As Hybrid Open Access Grows, the Scholarly Community Needs Article-level OA Metadata

Wordle on a German Open Access Text

Wordle on a German Open Access Text (Photo credit: Wikipedia)

Over the past decade, open access (OA) delivery of content has seen rapid growth and has proven itself as a viable business model for distributing scholarly content. Increasingly, many publishers are providing OA options to authors, and a growing number of funding agencies are mandating that researchers release their results to the community via some form of OA distribution model. According to the Registry of Open Access Repositories Mandatory Archiving Policies (ROARMAP), there are now 54 funding organizations mandating some form of OA publication as a condition of a grant award, with an additional 10 funders considering some form of mandate. Beyond funding mandates, some 163 institutional mandates are in place worldwide, with several dozen more sub-institutional mandates. Many “traditional” (i.e., subscription-based) publishers are moving beyond limited experimentation with different OA options to full implementation of hybrid models. The SHERPA/RoMEO site provides a list of more than 100 publishers who offer hybrid OA services along with details of those plans. These hybrid models allow for accommodation of papers from authors who are either required to publish OA as a condition of their funding, or due to adherence to an institutional mandate, or are simply choosing to pursue OA publication for their own personal preferences.

While there are an increasing number of OA articles in these hybrid titles, there is no standard way to represent to readers, or to discovery systems, that an article is freely available outside of a subscription wall. In most cases, discovery and link-resolution systems describe access terms only at the journal level, so OA papers that are published in hybrid journals might not be made visible to patrons because of the systems’ presumption about access.
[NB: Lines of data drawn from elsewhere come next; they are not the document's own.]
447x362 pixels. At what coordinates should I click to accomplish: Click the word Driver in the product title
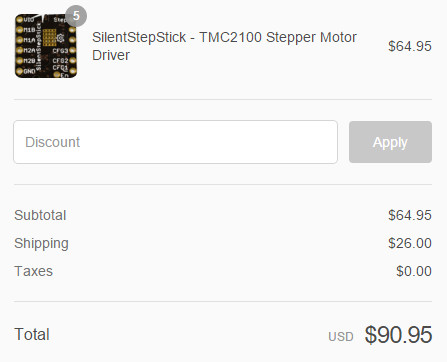point(111,55)
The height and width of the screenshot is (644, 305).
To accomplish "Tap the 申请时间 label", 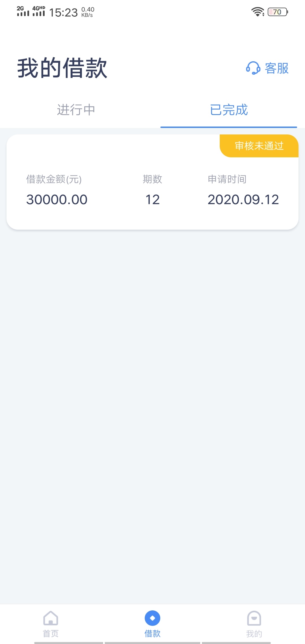I will (227, 179).
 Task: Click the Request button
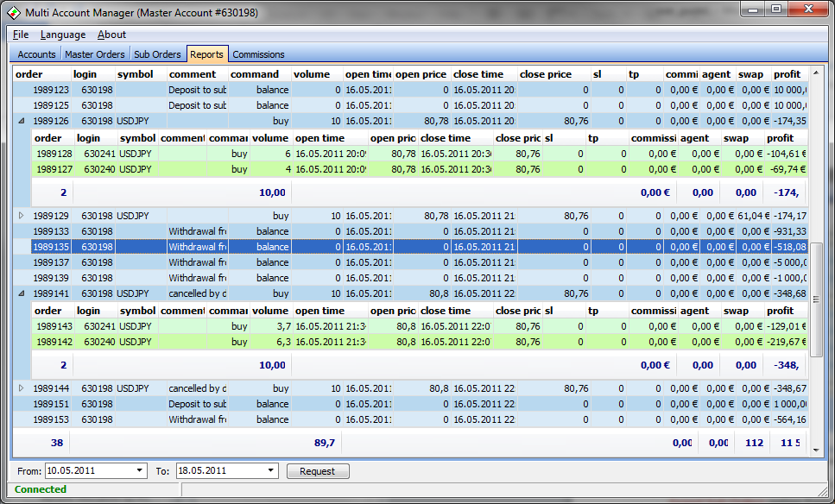point(319,470)
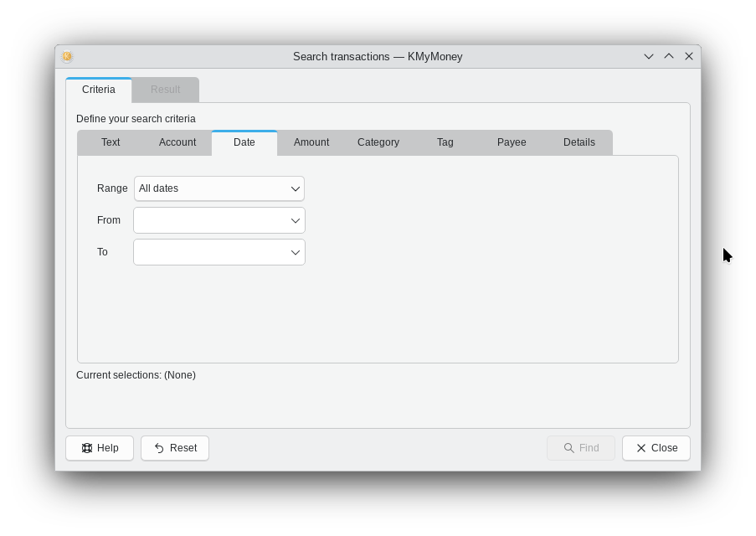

If a searcher does not specify they would like to include all indexed articles, all of the content contained within a subscription-based journal title that the institution does not have access to will likely be excluded from search results. If a user does specify they want a broader “all-content” search and is provided with an OA article as a result option, often the only way to determine if an article is freely accessible is to attempt to gain access and await the appearance or absence of a paywall.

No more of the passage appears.